LGBT Rights Unearthed for Tanzanian Constitutional Review

Hidden in the folds of society, gay and lesbian Tanzanians are chipping away at an age-old system of oppression.

In 2011 the Tanzanian government began to work toward producing a new constitution. In an effort to engage citizens, President Jakaya Kikwet enacted a Constitutional Review Commission. The Tanzanian Constitution Review Commission has been collecting public opinion on issues ranging from the makeup of the government to social issues.

Lesbian, gay, bisexual, and transgender LGBT rights are one social issue causing a stir amongst citizens.
Historically, homosexuality in Tanzania has carried a harsh stigma. The stigma following gay and lesbians is subtle but ever-present.

“They’re there, but it’s not really something which is open…People look at it as something that is not right in the population” said Diana Kidela, the CEO for the Platform for Constitution Making: Tanzania.

Kidela cites what she refers to as a common reaction to homosexual behavior, “I saw two girls walking and people starting laughing and whistling, saying that those two are husband and wife.” The stigma can be harsher than taunts, however.

“I can not buy my needs in the neighbourhood because I am a gay, I have no friends in the neighbourhood,” said Mark.

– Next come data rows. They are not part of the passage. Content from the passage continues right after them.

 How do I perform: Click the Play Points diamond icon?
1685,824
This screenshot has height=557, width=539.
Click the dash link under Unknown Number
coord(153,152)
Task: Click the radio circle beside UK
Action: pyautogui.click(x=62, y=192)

The stigma was solidified with the criminalization of homosexuality in the Tanzania Penal Code of 1945.
Penal Code Sections 154, 155 and 157 make homosexual acts illegal with a punishments ranging from 15 years to life imprisonment.

“In Tanzania, generally, we have not recognized the rights of the minority group- gays,” said Kidela. Activists hope this will change with the passing of the new constitution in April 2014.

WEZESHA, a Tanzanian LGBT organization, has begun a campaign to “scale up constitutional literacy and create awareness among the LGBT community in Tanzania.” Working in collaboration with other LGBT activists, they are reaching out to citizens using social media and educational materials.

For activists like Elizabeth*, connecting with people is an uphill battle.
“The process is unfair when it comes to LGBT people… Most people views us if we are not human beings which results LGBT people to have fears when it comes to this process.” she said. Feelings of frustration within the Tanzanian LGBT and ally community are widespread.

“To be honest, I’ve been interviewed by more than 1000 people but it has never helped the LGBT Tanzanians,” said James Wandera Ouma, the Executive Director of WEZESHA.

The Constitutional Review Commission has held several public forums around Tanzania in a grassroots effort to gather opinions on same sex marriage and LGBT rights. Some worry that these forums further oppress LGBT activists. “No one will ever try to raise that kind of question in the new constitution dialogue because he/she will look so stupid in front of the rest audience,” said Mark*, a gay Tanzanian.

Rather, the Constitutional Review Commission and Tanzanian citizens have focused on what they consider to be more pressing issues.

Kidela says their biggest priority is marginalized groups like the poor. With basic needs, such as health and education reforms taking center stage in the constitutional dialogue, LGBT rights have fallen wayside.

“It’s not really a priority in the constitutional review process.”